(Provided records)

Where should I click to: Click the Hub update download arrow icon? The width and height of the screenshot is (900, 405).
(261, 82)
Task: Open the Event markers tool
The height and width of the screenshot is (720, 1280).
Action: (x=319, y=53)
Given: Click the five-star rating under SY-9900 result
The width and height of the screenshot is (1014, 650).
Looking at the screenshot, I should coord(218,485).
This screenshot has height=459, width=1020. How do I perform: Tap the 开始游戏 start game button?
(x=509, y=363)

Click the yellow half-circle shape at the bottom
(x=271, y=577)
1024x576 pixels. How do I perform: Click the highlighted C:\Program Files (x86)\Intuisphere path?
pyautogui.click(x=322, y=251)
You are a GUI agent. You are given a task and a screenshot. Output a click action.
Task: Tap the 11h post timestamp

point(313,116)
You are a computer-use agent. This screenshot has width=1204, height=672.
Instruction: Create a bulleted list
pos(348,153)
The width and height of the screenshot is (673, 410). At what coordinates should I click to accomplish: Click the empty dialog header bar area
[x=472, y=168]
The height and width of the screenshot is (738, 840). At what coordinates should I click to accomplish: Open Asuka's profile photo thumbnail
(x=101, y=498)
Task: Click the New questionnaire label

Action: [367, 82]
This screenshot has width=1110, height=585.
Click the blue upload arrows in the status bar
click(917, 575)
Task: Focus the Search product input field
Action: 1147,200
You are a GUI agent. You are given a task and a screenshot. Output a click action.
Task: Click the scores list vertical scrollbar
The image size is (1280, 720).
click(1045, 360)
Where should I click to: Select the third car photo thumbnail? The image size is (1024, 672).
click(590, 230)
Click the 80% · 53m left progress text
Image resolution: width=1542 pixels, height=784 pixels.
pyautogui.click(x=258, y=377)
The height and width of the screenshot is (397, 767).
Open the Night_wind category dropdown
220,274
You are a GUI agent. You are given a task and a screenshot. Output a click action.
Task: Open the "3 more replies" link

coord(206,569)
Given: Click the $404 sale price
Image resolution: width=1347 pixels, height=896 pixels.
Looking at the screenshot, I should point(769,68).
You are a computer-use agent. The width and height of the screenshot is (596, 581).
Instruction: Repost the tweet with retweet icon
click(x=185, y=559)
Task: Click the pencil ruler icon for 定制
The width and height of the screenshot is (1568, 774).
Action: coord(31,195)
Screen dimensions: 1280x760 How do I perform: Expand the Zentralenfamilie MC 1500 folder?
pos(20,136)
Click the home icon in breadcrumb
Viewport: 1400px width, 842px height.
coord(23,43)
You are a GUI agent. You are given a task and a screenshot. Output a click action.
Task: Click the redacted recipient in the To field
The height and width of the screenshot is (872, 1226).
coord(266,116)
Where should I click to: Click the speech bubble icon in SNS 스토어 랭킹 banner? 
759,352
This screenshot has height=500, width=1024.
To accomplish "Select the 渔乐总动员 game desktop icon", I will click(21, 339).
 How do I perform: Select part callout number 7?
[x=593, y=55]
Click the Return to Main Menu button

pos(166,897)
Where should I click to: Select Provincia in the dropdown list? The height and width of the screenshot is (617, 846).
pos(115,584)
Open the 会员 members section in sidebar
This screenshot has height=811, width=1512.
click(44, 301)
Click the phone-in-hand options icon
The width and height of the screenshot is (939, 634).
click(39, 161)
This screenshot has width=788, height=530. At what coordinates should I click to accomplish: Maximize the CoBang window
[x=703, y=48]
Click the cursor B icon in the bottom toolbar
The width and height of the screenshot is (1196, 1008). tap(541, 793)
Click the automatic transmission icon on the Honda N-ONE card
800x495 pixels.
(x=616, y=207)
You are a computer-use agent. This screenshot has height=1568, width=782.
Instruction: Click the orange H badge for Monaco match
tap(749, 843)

(End Provided records)

Scan the entries above. Copy each line that has the string "computer".

→ **Exercise response**:
You are a computer-use agent. This screenshot has width=1204, height=672.
You are a computer-use agent. The width and height of the screenshot is (596, 581).
You are a computer-use agent. This screenshot has height=1568, width=782.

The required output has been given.